A single mobile device may allow multiple applications to execute simultaneously. Several applications requiring sensor data often run concurrently within a user's mobile device. Two or more of these applications may need sensor measurements from a common type of sensor or the same sensor. Often the requirements for sensor data from separate applications vary. That is, one application may require samples from a sensor at a first periodic sampling rate while a second application requires data from the same sensor but at a second periodic sampling rate.
Typically, applications require sensor measurements at a periodic rate but a first application may need sensor measurements often while a second application may use measurements from the same sensor less frequently. For example, a first application may require measurement every 20 milliseconds (ms) (equivalent to a sampling rate of 50 Hz) and a second application may require measurements every 25 ms (equivalent to a sampling rate of 40 Hz).

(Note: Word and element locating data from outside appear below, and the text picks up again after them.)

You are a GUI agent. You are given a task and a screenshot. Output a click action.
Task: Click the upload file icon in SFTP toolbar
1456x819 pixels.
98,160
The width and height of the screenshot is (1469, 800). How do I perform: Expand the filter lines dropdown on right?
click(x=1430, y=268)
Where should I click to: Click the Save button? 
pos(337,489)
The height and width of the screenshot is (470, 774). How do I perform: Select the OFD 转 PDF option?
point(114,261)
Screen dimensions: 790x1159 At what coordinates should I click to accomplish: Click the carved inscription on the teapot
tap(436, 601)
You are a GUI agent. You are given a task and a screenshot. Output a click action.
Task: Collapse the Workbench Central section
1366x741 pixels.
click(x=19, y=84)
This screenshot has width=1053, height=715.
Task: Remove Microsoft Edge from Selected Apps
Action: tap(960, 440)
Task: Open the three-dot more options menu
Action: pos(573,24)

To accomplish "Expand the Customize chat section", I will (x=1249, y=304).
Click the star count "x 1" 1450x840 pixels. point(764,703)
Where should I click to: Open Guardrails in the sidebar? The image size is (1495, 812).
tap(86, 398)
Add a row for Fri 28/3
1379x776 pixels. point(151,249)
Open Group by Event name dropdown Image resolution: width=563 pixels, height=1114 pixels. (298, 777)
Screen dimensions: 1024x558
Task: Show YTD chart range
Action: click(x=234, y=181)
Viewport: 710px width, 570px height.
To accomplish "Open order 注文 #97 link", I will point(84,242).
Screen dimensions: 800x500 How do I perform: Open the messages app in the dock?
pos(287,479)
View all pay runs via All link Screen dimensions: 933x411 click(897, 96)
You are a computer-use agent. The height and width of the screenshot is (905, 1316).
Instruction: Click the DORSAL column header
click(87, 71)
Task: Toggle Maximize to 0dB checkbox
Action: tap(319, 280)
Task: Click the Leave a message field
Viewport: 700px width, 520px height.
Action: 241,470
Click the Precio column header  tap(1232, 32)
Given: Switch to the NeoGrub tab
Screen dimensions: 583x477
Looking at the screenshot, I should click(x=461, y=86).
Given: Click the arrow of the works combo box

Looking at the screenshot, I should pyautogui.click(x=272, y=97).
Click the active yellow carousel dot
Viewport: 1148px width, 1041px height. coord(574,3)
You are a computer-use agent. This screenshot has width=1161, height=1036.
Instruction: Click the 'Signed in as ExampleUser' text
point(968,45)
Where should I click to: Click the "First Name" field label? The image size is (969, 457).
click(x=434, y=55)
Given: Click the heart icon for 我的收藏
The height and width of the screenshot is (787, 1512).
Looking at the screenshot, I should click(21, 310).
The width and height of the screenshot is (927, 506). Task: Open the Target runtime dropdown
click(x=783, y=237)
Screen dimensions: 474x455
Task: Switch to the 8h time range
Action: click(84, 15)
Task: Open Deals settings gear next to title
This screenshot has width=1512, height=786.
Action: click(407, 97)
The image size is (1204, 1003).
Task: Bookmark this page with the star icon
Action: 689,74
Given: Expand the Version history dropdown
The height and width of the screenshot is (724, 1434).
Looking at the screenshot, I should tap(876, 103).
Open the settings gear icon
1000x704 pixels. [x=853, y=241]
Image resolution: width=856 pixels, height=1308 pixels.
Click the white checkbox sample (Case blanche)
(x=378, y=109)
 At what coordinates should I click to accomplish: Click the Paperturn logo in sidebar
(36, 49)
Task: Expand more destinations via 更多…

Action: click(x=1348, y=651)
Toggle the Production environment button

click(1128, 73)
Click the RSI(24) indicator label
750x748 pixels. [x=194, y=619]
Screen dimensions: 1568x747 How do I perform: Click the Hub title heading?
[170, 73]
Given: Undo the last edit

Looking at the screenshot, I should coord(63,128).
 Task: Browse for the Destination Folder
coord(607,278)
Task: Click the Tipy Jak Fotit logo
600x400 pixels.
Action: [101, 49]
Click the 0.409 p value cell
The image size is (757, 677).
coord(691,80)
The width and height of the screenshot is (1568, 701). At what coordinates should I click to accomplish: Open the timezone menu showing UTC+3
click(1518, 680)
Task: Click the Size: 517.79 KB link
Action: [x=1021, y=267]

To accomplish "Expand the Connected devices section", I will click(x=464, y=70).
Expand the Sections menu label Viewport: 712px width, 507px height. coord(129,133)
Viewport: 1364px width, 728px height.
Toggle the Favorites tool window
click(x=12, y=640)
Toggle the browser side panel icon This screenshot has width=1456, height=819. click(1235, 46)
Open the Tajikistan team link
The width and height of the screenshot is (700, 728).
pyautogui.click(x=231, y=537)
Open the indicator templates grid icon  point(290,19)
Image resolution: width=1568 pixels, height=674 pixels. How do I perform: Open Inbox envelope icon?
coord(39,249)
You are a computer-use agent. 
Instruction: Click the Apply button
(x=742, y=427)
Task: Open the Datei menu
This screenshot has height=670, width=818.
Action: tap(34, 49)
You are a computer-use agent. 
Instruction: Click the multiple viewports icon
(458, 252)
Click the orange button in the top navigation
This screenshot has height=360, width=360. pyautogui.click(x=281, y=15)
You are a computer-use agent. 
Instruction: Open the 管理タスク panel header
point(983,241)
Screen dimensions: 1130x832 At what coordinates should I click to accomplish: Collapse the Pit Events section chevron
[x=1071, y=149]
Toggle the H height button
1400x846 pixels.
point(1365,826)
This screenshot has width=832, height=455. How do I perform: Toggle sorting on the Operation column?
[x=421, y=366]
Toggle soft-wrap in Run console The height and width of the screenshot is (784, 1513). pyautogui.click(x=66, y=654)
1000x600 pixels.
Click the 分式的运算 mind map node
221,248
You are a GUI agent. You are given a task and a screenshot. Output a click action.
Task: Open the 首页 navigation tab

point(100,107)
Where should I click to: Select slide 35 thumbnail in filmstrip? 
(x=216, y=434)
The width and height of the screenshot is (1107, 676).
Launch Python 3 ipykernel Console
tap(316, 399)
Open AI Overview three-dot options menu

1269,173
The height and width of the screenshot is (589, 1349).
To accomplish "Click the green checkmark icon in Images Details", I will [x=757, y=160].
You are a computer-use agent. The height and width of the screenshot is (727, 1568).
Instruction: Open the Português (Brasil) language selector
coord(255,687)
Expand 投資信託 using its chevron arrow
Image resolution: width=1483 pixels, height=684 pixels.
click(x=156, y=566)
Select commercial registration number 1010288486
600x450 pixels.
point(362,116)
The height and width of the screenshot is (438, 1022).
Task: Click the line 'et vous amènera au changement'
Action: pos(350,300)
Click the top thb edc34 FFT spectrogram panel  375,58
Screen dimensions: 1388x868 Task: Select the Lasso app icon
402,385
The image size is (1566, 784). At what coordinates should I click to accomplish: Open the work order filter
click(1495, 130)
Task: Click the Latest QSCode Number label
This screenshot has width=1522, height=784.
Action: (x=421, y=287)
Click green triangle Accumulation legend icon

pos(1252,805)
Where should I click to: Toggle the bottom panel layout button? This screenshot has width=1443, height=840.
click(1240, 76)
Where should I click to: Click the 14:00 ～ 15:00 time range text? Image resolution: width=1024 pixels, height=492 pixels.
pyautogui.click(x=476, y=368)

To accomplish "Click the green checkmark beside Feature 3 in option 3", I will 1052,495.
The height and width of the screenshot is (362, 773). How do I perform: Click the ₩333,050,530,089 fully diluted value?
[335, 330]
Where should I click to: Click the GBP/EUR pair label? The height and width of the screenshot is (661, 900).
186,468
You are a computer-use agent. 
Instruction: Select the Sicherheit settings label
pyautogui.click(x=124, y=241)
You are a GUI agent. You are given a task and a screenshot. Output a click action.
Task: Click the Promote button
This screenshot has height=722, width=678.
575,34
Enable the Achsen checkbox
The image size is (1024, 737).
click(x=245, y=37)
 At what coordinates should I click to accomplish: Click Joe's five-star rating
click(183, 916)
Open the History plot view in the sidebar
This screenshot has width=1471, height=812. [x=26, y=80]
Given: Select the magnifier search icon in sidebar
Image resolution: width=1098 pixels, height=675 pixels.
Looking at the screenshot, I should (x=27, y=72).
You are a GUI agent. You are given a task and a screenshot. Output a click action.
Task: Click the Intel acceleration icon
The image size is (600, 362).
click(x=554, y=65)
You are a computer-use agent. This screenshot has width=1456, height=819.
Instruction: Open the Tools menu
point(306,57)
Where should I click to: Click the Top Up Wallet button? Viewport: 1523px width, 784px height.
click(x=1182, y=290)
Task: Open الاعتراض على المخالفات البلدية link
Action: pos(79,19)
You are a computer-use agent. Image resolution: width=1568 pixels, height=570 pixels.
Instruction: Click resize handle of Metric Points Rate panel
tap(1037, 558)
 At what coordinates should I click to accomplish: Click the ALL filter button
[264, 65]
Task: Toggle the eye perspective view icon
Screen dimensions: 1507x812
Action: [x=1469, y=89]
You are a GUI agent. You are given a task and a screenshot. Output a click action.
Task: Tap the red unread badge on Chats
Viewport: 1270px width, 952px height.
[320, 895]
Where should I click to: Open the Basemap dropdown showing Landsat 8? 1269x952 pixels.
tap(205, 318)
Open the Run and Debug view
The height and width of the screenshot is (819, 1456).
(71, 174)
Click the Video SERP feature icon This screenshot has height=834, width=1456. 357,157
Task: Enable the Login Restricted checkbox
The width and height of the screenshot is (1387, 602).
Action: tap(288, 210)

Several approaches are available to accommodate different sampling rates. In a first approach, a mobile device may provide a corresponding number of sensors, each with its own sampler. That is, if there are N applications requiring sensor measurements, there are a corresponding N or more sensors. This approach requires a number of duplicative sensors and samplers, each consuming power and requiring circuit board real estate.
A second approach includes a single sensor but a plural number of samplers. This single-sensor approach has the advantage of saving some power but disadvantages associated with having of multiple samplers.
A third approach includes a single sensor with a single sampler. With this approach, a higher over-sampled sampling rate is used such that each of the various required sampling rates are found within the over-sampled sampling rate. That is, a periodic sampling rate is selected based on the least common multiple (LCM) of the different sampling rates, which typically results in a high LCM sampling rate and a large number of unused samples. The over-sampled sampling rate is the smallest number that is a multiple of each of the required sampling rates. For example, the LCM of 50 Hz (sampling rate of first application) and 40 Hz (sampling rate of first application) is 200 Hz (sampling rate of sampler). In this case, the sampler provides samples at a rate four times what is necessary for the first application and five times what is necessary for the second application.
Of the several approaches available, each having its various drawbacks in extra hardware requirements, power consumption and time necessary to process unused samples.